§ WHAT YOU SHOULD DO
Write out exactly what each line says, starting with the first line below and ending on the one with "Image resolution: width=1545".

════════════════════

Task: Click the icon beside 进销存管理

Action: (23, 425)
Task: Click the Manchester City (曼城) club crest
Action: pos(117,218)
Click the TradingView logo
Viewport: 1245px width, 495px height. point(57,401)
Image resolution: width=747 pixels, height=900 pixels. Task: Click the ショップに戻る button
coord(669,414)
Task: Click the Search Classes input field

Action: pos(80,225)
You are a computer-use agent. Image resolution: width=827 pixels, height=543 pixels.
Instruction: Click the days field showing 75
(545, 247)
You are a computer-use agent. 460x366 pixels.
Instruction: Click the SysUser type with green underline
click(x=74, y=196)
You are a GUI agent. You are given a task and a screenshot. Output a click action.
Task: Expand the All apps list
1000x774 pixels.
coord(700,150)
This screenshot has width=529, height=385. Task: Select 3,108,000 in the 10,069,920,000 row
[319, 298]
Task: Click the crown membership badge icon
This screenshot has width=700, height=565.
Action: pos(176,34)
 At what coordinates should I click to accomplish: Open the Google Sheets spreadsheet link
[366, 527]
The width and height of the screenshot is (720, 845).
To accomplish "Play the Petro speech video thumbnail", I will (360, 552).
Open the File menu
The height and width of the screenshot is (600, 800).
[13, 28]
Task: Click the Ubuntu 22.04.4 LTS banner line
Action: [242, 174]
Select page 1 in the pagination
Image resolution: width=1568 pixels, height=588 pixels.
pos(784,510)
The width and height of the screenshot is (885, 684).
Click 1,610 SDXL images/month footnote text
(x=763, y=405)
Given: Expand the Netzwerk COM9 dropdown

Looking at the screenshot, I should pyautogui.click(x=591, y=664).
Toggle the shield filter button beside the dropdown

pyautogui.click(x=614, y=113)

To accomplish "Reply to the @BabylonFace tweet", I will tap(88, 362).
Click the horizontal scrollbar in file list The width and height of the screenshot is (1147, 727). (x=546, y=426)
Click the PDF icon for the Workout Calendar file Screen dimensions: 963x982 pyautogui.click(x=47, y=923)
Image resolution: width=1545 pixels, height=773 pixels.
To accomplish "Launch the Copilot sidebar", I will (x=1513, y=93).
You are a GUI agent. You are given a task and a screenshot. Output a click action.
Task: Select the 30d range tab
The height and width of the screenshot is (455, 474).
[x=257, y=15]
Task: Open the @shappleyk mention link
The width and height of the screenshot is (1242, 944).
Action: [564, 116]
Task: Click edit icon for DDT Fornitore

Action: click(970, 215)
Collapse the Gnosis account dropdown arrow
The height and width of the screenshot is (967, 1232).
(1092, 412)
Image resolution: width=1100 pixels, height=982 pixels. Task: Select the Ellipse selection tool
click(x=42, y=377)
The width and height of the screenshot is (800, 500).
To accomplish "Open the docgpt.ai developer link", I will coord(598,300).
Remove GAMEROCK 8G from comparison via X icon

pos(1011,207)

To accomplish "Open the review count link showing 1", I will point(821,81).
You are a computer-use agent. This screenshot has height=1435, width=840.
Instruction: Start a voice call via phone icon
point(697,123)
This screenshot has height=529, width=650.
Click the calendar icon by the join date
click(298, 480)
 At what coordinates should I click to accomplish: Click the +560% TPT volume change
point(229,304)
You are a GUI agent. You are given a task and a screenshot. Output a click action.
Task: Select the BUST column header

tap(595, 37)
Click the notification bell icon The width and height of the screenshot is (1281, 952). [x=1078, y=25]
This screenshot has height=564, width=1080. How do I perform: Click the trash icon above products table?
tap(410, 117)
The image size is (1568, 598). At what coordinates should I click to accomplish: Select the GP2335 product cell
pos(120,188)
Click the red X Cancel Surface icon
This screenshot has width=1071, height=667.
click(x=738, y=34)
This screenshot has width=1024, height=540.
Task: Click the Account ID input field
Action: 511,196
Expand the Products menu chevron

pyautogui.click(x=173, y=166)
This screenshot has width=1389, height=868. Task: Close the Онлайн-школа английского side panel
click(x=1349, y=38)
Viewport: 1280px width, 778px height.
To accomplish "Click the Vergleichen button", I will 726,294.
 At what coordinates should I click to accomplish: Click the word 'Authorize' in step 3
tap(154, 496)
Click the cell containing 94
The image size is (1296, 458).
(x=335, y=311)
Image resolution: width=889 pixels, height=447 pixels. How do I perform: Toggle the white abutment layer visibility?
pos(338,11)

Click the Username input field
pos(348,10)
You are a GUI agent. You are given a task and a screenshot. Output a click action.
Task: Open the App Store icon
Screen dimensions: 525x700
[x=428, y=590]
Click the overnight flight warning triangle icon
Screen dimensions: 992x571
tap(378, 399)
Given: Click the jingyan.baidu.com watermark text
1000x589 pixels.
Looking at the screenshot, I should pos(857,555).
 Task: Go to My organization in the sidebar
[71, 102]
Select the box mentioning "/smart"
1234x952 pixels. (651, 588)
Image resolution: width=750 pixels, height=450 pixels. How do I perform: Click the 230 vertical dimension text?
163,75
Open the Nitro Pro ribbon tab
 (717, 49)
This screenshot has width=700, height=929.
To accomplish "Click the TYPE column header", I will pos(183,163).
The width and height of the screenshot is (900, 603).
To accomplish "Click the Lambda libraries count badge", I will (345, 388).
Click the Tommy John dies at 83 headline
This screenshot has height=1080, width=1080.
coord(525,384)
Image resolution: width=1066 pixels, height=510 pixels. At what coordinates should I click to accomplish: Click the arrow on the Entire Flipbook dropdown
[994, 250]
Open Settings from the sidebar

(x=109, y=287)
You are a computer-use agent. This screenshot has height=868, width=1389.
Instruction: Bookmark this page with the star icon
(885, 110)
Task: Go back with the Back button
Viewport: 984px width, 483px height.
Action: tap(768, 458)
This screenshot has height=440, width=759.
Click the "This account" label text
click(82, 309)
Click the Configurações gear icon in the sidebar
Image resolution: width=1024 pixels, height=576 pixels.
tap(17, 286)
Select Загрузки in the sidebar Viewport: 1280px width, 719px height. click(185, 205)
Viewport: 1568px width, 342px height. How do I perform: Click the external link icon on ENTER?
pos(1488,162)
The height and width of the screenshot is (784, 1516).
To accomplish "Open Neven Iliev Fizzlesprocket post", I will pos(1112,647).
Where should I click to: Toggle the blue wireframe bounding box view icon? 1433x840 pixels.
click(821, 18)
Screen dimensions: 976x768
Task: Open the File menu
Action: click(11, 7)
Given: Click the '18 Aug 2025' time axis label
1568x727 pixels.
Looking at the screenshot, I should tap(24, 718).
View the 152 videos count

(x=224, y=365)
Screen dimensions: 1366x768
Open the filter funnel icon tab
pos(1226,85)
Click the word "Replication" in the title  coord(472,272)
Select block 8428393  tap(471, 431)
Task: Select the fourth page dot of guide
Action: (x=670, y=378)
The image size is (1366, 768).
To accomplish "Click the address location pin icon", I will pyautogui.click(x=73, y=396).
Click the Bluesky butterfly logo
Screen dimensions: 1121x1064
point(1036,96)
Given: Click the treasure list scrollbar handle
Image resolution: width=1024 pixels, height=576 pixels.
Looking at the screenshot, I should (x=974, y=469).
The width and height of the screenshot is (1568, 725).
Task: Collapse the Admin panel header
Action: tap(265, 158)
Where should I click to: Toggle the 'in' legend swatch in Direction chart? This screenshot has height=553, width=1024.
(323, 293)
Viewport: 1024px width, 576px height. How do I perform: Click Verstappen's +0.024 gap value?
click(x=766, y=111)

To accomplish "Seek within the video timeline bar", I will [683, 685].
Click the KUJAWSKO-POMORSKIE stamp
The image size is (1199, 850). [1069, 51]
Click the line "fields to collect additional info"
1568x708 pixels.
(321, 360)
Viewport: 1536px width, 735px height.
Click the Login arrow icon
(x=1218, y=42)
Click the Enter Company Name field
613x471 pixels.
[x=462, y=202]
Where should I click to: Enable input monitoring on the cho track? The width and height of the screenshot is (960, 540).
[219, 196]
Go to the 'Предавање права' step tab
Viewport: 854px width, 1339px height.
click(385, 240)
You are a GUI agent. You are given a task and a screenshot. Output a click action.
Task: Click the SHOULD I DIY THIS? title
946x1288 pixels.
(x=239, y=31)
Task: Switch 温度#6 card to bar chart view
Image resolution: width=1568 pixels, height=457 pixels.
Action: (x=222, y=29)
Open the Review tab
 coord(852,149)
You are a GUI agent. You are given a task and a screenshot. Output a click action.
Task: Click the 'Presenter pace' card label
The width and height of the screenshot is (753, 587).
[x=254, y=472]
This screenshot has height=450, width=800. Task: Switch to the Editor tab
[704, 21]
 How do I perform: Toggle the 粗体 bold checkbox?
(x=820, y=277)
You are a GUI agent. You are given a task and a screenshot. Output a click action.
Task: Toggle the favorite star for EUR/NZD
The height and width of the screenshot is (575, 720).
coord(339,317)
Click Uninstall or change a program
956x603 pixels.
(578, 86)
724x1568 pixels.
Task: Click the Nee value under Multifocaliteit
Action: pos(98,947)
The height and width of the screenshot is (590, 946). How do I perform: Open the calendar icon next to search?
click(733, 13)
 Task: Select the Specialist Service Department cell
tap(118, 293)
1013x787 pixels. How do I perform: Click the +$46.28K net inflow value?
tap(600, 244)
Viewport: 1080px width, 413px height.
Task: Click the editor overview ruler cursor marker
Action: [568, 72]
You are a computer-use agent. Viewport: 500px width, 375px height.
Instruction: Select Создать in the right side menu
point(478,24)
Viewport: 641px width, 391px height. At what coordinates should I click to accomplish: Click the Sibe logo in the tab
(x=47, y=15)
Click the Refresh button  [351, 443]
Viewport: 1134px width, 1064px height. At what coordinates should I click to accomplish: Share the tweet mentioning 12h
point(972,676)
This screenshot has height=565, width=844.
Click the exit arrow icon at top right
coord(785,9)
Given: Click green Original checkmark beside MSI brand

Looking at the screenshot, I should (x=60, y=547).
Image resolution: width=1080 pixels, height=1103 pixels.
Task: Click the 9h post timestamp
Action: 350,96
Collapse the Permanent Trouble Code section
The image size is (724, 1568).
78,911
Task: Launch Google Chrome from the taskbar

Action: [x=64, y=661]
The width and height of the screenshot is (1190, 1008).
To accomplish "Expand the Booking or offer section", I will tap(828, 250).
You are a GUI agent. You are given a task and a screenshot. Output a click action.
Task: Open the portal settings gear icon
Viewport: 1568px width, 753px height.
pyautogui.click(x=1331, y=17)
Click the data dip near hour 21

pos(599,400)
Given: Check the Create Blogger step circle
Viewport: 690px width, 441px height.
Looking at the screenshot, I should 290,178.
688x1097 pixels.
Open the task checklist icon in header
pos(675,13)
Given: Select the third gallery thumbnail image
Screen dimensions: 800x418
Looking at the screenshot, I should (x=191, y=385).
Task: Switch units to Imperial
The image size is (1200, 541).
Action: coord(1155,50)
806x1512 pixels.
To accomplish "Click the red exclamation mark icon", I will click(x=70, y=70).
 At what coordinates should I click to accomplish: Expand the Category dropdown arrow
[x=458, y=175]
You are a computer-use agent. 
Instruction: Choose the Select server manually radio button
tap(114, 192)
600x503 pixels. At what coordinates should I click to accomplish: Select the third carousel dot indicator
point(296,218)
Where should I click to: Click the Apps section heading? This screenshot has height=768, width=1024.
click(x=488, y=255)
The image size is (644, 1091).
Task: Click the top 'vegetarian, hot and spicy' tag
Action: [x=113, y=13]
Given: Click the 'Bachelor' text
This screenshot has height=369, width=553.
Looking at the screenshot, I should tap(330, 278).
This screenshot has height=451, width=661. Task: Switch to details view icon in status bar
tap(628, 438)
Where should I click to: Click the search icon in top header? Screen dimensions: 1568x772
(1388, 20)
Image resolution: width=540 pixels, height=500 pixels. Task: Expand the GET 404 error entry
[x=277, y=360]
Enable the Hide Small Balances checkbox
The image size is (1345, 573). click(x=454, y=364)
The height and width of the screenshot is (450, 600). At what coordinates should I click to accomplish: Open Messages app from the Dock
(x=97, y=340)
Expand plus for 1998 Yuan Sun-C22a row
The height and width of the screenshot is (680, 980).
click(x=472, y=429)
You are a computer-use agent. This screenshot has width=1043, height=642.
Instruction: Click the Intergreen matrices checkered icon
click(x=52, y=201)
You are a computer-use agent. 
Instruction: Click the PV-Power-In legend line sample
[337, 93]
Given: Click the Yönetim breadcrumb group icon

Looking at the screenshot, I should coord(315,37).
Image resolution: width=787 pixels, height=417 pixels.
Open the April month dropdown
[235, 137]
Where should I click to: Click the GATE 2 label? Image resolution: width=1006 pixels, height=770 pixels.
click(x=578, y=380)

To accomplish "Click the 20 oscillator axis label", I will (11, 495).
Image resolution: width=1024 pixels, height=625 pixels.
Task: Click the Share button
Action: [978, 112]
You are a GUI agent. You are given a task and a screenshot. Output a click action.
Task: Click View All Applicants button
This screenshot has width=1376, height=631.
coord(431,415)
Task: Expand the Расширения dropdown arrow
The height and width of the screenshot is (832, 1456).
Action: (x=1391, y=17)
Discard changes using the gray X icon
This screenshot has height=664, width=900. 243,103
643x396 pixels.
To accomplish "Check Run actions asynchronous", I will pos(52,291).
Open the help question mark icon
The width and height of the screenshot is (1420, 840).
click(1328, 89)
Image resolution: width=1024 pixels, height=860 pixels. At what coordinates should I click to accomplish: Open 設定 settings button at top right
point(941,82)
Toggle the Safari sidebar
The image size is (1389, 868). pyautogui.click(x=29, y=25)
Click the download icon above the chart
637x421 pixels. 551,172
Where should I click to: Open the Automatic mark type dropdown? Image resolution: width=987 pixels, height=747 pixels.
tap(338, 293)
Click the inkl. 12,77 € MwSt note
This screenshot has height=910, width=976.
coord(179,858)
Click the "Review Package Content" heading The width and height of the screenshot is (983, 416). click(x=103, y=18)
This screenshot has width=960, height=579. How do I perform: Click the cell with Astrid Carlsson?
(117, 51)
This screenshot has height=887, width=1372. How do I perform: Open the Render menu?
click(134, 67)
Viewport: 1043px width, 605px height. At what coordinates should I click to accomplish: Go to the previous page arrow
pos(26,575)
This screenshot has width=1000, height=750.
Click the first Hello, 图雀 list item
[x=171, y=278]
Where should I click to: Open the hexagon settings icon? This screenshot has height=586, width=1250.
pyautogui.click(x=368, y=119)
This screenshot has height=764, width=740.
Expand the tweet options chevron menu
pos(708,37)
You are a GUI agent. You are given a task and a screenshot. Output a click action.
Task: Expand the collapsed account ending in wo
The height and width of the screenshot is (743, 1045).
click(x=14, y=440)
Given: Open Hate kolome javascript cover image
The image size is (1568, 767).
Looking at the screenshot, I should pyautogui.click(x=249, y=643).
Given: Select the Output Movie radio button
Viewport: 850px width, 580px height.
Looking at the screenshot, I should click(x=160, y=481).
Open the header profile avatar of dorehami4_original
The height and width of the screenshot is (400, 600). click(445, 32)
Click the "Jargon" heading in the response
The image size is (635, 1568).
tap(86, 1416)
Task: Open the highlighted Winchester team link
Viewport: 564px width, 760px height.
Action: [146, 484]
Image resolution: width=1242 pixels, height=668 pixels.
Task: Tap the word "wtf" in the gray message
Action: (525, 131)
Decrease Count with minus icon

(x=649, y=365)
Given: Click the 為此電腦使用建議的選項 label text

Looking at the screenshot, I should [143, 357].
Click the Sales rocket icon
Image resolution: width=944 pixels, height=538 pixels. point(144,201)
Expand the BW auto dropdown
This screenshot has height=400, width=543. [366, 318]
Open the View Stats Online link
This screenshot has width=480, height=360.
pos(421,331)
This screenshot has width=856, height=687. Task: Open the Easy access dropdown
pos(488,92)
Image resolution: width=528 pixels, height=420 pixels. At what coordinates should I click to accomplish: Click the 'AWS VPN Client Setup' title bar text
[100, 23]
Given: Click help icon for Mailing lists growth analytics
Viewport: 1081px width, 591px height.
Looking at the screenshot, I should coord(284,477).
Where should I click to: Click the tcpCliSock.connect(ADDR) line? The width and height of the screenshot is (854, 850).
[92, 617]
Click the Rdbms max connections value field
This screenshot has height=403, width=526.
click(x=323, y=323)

════════════════════

§ EXERCISE RESPONSE
Task: Click the icon beside 进销存管理

Action: (23, 425)
Task: Click the Manchester City (曼城) club crest
Action: pos(117,218)
Click the TradingView logo
Viewport: 1245px width, 495px height. point(57,401)
Image resolution: width=747 pixels, height=900 pixels. Task: Click the ショップに戻る button
coord(669,414)
Task: Click the Search Classes input field

Action: pos(80,225)
You are a computer-use agent. Image resolution: width=827 pixels, height=543 pixels.
Instruction: Click the days field showing 75
(545, 247)
You are a computer-use agent. 460x366 pixels.
Instruction: Click the SysUser type with green underline
click(x=74, y=196)
You are a GUI agent. You are given a task and a screenshot. Output a click action.
Task: Expand the All apps list
1000x774 pixels.
coord(700,150)
This screenshot has width=529, height=385. Task: Select 3,108,000 in the 10,069,920,000 row
[319, 298]
Task: Click the crown membership badge icon
This screenshot has width=700, height=565.
Action: pos(176,34)
 At what coordinates should I click to accomplish: Open the Google Sheets spreadsheet link
[366, 527]
The width and height of the screenshot is (720, 845).
To accomplish "Play the Petro speech video thumbnail", I will (360, 552).
Open the File menu
The height and width of the screenshot is (600, 800).
[13, 28]
Task: Click the Ubuntu 22.04.4 LTS banner line
Action: [242, 174]
Select page 1 in the pagination
Image resolution: width=1568 pixels, height=588 pixels.
pos(784,510)
The width and height of the screenshot is (885, 684).
Click 1,610 SDXL images/month footnote text
(x=763, y=405)
Given: Expand the Netzwerk COM9 dropdown

Looking at the screenshot, I should pyautogui.click(x=591, y=664).
Toggle the shield filter button beside the dropdown

pyautogui.click(x=614, y=113)

To accomplish "Reply to the @BabylonFace tweet", I will tap(88, 362).
Click the horizontal scrollbar in file list The width and height of the screenshot is (1147, 727). (x=546, y=426)
Click the PDF icon for the Workout Calendar file Screen dimensions: 963x982 pyautogui.click(x=47, y=923)
Image resolution: width=1545 pixels, height=773 pixels.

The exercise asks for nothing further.